● **Exercise**:
Please copy out every line in the entries that includes the word "Cookies".

● **Data under study**:
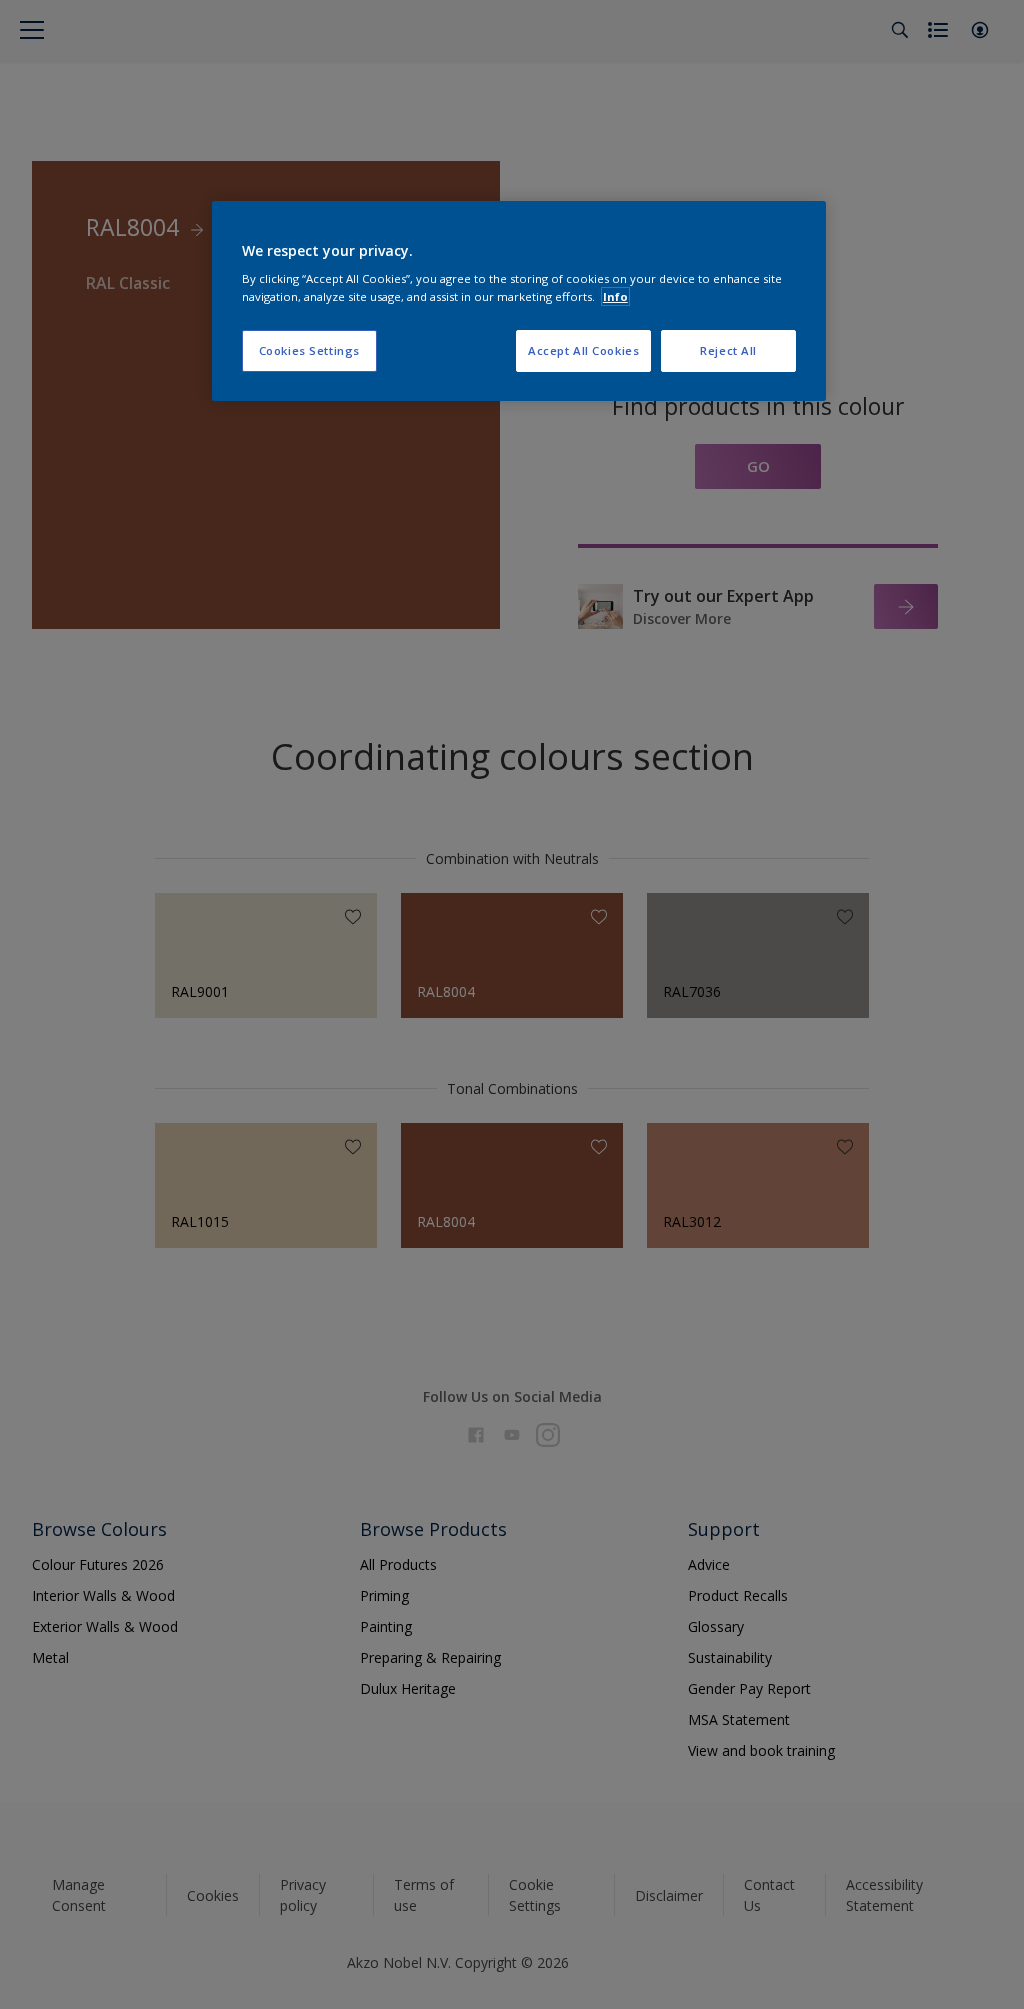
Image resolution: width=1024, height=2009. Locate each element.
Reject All (728, 350)
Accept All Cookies (583, 350)
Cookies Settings (309, 350)
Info (615, 296)
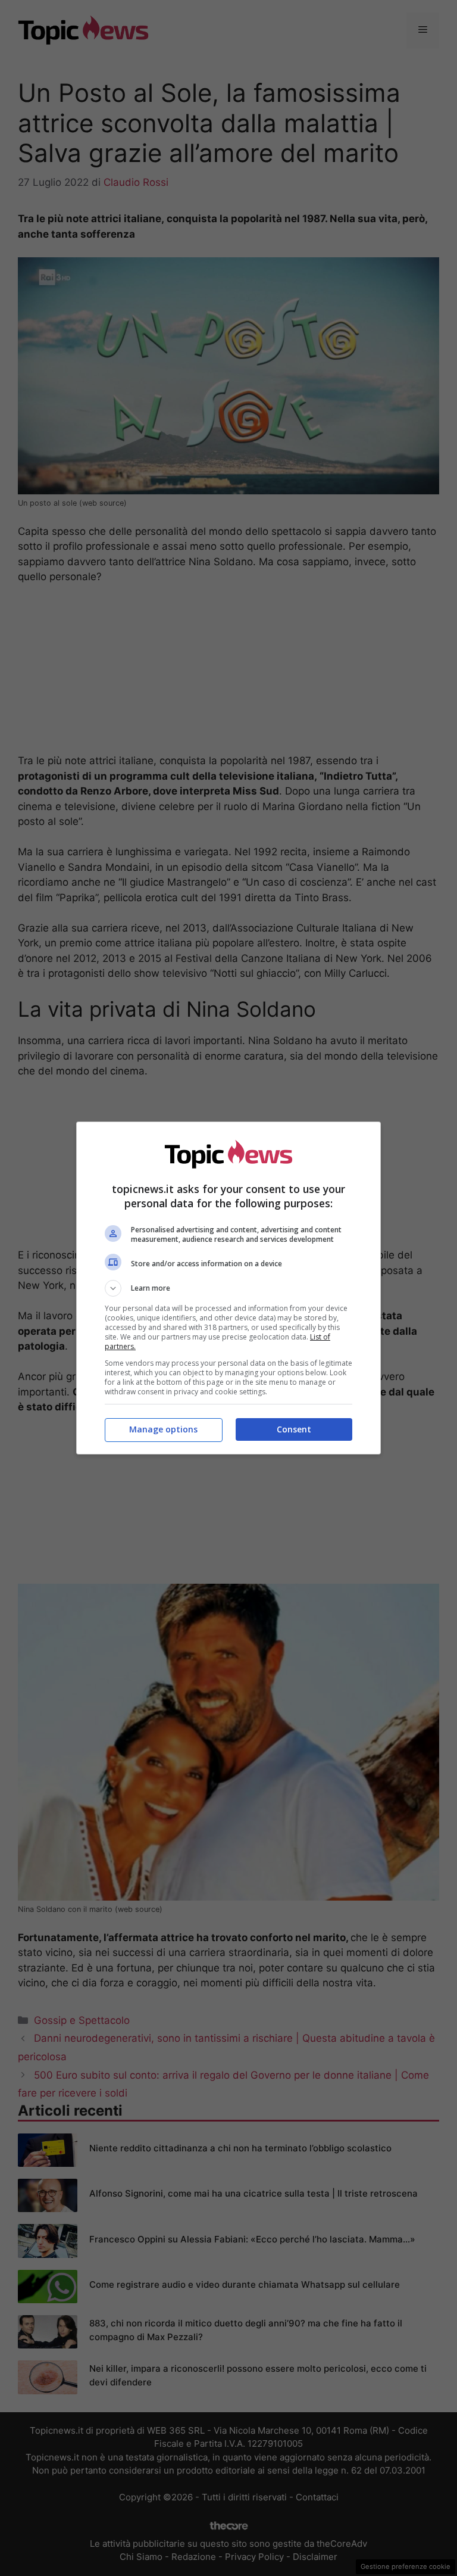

● **Response area**:
Accept All Cookies (583, 350)
Cookies Settings (309, 350)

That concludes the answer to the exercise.